» Assignment
After finding "The height and width of the screenshot is (592, 1025)." in the data, write out its line and all following lines without change, up to and including the last one. Leave out pictures.
########
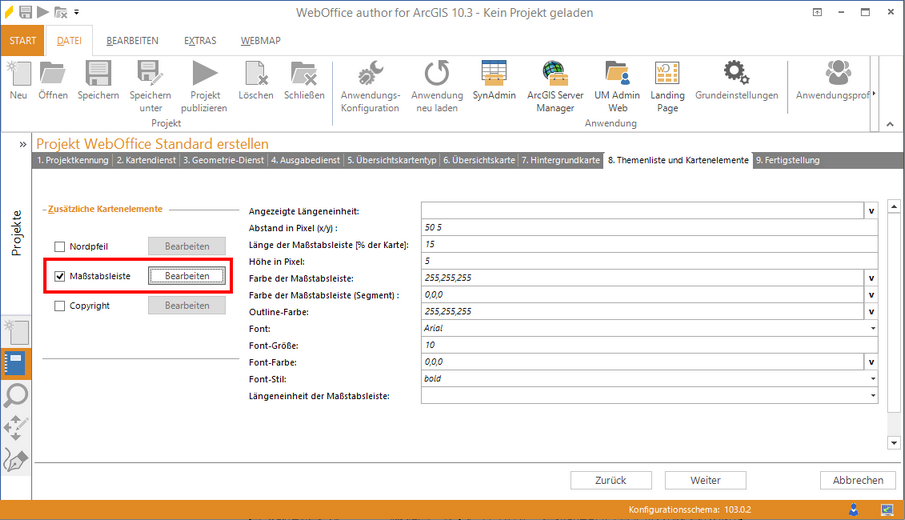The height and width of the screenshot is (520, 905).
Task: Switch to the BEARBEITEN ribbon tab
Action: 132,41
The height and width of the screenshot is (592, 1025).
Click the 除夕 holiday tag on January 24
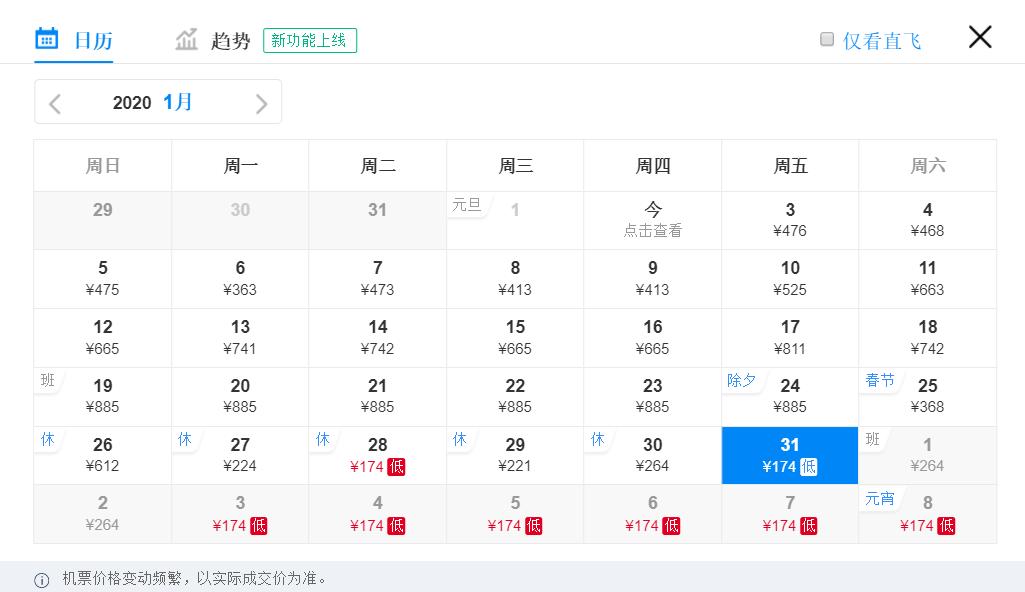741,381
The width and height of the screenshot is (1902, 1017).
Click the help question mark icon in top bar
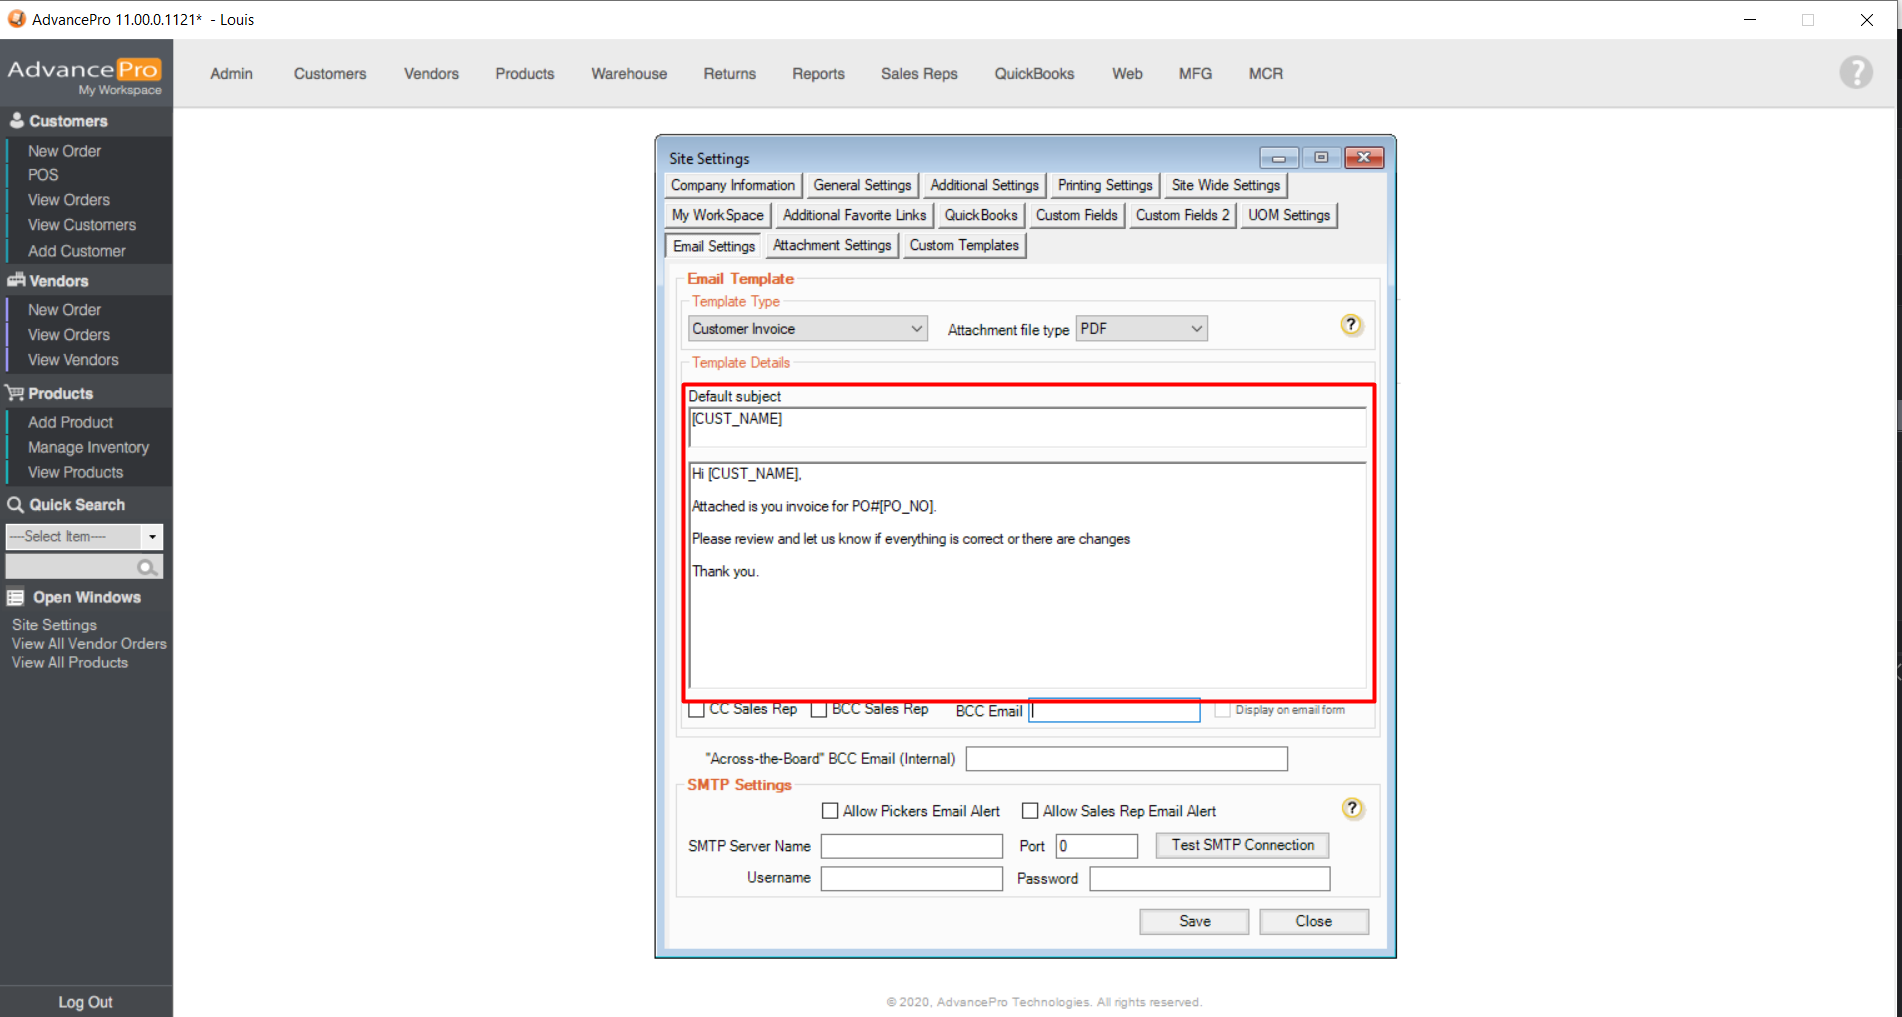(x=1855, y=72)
########
» Answer box
The height and width of the screenshot is (592, 1025).
Click the 除夕 holiday tag on January 24
741,381
The width and height of the screenshot is (1902, 1017).
Click the help question mark icon in top bar
(x=1855, y=72)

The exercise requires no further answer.